[Письменное задание 1] Оформите в виде таблицы Markdown с колонками «№» и «Текст» ту часть записей, что открывается строкой, содержащей «Where should I click to: Select the», и закрывается строкой, содержащей «Looking at the screenshot, I should point(847,47).». Пустые строки в таблицу не включайте.

[Фрагмент документа]
####

11 Между тем, уже в первые годы после подписания ВМС южане убедились, что Хартум не намерен выполнять условия Соглашения, поэтому их готовность оставаться в союзе с Севером постепенно сошла на нет. Действительно, поведение северной политической элиты резко контрастировало с провозглашенной в 2005 г. концепцией «одна страна, две системы», которую Север интерпретировал как договоренность о введении своего рода «федерализма», а Юг - как движение к оформлению конфедерации.
12

ОБРЕТЕНИЕ НЕЗАВИСИМОСТИ

13 Тем не менее, суданские власти выполнили, пожалуй, главное условие ВМС и обеспечили проведение в 2011 г. референдума, а затем первыми признали независимость РЮС во главе с президентом Салвой Кииром, до этого бывшим вице-президентом (2005-2011). Вскоре примеру Хартума последовали все постоянные члены Совета Безопасности ООН; 14 июля Южный Судан был принят в ООН в качестве 193-го государства-участника, а 27 июля Африканский Союз (АС) признал новую Республику своим 54-м государством-членом. Это не означает, однако, что АС и мировое сообщество, в целом, не испытывали серьезных опасений по поводу самостоятельного развития РЮС. Напротив, предвиделось множество проблем, прежде всего связанных с возможным возобновлением войны с Севером, в которую оказались бы втянутыми и другие страны региона, но мало кто предполагал, что почти сразу после объявления независимости Южный Судан будет охвачен межплеменными конфликтами, по уровню насилия не уступавшими войне между Севером и Югом.
14 Более того, в 2011 г. перспективы Южного Судана казались обнадеживающими: у молодой страны была серьезная поддержка мирового сообщества и влиятельной диаспоры, оказывавших гуманитарную помощь, и богатые нефтяные ресурсы. Государственные расходы (на безопасность, дорожное строительство, здравоохранение, образование, водоснабжение и др.) на душу населения были в 3 раза выше, чем в Кении, в 7 - чем в соседней Эфиопии2. В 2011 г. объем ВВП Южного Судана достигал $17 млрд ($1516 на душу населения по номиналу - выше, чем в любой из соседних стран), а поступления от нефтяной ренты превышали $9 млрд3. Для сравнения, в 2010 г. единый Судан, где было в 3,5 раза больше населения, экспортировал нефти на $11 млрд.4 Провозглашая независимость, Южный Судан рассчитывал на серьезное увеличение поступлений от экспорта «черного золота».
2. Public expenditures in South Sudan: are they delivering? The World Bank. 2013, p. 1. >>>> (accessed 26.06.2021)

####

(Записи для поиска отображаемых объектов)
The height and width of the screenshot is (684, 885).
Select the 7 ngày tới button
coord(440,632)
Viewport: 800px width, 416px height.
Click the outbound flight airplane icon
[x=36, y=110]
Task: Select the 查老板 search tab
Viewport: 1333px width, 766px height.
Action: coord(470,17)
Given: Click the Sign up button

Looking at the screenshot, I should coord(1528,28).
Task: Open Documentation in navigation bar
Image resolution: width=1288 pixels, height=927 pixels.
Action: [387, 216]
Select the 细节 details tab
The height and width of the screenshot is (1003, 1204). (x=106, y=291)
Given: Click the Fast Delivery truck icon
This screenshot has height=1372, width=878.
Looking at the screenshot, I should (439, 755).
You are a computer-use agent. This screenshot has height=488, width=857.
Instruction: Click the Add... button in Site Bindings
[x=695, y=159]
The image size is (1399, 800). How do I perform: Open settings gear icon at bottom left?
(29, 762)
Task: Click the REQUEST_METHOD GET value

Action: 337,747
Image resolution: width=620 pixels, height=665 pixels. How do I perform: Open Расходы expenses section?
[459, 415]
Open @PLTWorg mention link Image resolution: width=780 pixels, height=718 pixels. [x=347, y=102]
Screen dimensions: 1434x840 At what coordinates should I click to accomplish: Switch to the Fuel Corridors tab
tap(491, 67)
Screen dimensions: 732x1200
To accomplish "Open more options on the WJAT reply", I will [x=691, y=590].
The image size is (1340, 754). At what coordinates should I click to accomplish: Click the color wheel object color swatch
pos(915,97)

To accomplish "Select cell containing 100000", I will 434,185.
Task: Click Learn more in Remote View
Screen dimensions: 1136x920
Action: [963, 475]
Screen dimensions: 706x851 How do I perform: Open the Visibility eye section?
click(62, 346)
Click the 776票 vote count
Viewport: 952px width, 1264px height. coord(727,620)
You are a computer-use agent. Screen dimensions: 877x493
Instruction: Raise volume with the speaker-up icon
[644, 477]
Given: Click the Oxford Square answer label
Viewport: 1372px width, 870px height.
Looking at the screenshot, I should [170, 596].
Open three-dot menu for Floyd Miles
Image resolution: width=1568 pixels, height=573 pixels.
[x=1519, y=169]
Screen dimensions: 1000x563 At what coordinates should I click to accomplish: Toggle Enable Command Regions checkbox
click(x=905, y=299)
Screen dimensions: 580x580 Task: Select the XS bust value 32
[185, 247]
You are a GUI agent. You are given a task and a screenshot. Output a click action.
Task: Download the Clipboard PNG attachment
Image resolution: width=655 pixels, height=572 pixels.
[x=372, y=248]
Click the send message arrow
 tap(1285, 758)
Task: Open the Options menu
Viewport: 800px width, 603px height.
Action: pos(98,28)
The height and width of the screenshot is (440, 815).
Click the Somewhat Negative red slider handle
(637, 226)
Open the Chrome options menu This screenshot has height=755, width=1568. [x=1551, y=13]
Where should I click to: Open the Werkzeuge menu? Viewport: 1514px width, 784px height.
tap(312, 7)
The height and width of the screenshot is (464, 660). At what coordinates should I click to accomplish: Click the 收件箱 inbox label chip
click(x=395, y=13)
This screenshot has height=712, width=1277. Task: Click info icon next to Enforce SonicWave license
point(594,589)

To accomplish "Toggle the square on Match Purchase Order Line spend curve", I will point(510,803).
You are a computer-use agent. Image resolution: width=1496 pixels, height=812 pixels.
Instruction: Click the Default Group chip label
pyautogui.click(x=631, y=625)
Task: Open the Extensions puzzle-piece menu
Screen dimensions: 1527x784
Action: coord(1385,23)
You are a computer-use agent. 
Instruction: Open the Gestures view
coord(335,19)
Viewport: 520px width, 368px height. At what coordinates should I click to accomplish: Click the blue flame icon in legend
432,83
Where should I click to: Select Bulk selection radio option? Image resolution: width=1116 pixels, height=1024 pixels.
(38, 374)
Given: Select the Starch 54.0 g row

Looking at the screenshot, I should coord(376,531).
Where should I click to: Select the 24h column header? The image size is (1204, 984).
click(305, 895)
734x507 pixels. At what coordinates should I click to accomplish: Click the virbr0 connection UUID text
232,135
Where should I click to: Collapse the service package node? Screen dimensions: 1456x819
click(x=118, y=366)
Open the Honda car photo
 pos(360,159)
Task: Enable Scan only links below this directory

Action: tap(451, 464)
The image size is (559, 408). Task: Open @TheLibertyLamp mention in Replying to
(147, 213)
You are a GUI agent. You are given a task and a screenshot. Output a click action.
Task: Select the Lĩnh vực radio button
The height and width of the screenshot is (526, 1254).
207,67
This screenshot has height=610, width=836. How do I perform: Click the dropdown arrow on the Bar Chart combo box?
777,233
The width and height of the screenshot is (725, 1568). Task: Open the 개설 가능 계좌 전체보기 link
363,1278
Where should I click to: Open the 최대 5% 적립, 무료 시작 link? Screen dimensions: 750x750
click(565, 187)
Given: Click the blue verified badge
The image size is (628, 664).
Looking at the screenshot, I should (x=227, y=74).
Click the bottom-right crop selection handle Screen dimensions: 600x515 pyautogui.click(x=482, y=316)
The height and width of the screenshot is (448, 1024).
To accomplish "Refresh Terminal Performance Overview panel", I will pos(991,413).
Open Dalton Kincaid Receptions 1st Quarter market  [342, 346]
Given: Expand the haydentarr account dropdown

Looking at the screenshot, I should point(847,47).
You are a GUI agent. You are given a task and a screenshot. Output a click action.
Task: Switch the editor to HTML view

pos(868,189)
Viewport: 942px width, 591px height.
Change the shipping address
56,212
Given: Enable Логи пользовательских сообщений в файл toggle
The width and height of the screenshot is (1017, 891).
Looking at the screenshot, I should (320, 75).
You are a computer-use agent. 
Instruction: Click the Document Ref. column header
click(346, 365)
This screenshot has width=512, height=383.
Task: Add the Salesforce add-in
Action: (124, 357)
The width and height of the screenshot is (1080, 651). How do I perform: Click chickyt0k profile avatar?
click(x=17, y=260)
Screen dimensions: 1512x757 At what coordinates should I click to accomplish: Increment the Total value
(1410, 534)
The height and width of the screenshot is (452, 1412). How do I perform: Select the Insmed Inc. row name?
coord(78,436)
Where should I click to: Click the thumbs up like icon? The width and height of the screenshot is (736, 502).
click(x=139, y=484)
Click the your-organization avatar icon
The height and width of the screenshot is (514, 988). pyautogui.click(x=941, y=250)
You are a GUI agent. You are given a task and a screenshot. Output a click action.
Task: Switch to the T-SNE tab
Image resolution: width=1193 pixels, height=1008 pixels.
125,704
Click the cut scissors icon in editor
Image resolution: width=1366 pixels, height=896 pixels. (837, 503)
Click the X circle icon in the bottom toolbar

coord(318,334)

####

[Письменное задание 2] Изложите в двух предложениях содержание фрагмента об обретении Южным Суданом независимости.

[Ответ 1]
| № | Текст |
|---|---|
| 1 | Where should I click to: Select the 24h column header? The image size is (1204, 984). |
| 2 | click(305, 895) |
| 3 | 734x507 pixels. At what coordinates should I click to accomplish: Click the virbr0 connection UUID text |
| 4 | 232,135 |
| 5 | Where should I click to: Collapse the service package node? Screen dimensions: 1456x819 |
| 6 | click(x=118, y=366) |
| 7 | Open the Honda car photo |
| 8 |  pos(360,159) |
| 9 | Task: Enable Scan only links below this directory |
| 10 | Action: tap(451, 464) |
| 11 | The image size is (559, 408). Task: Open @TheLibertyLamp mention in Replying to |
| 12 | (147, 213) |
| 13 | You are a GUI agent. You are given a task and a screenshot. Output a click action. |
| 14 | Task: Select the Lĩnh vực radio button |
| 15 | The height and width of the screenshot is (526, 1254). |
| 16 | 207,67 |
| 17 | This screenshot has height=610, width=836. How do I perform: Click the dropdown arrow on the Bar Chart combo box? |
| 18 | 777,233 |
| 19 | The width and height of the screenshot is (725, 1568). Task: Open the 개설 가능 계좌 전체보기 link |
| 20 | 363,1278 |
| 21 | Where should I click to: Open the 최대 5% 적립, 무료 시작 link? Screen dimensions: 750x750 |
| 22 | click(565, 187) |
| 23 | Given: Click the blue verified badge |
| 24 | The image size is (628, 664). |
| 25 | Looking at the screenshot, I should (x=227, y=74). |
| 26 | Click the bottom-right crop selection handle Screen dimensions: 600x515 pyautogui.click(x=482, y=316) |
| 27 | The height and width of the screenshot is (448, 1024). |
| 28 | To accomplish "Refresh Terminal Performance Overview panel", I will pos(991,413). |
| 29 | Open Dalton Kincaid Receptions 1st Quarter market  [342, 346] |
| 30 | Given: Expand the haydentarr account dropdown |
| 31 | Looking at the screenshot, I should point(847,47). |

[Ответ 2] Уже в первые годы после подписания Соглашения южане убедились, что Хартум не намерен выполнять его условия, однако суданские власти обеспечили проведение референдума в 2011 г. и первыми признали независимость Южного Судана, который вскоре приняли в ООН и Африканский Союз. Несмотря на опасения мирового сообщества, перспективы молодой страны в 2011 г. казались обнадеживающими благодаря международной поддержке, влиятельной диаспоре и богатым нефтяным ресурсам.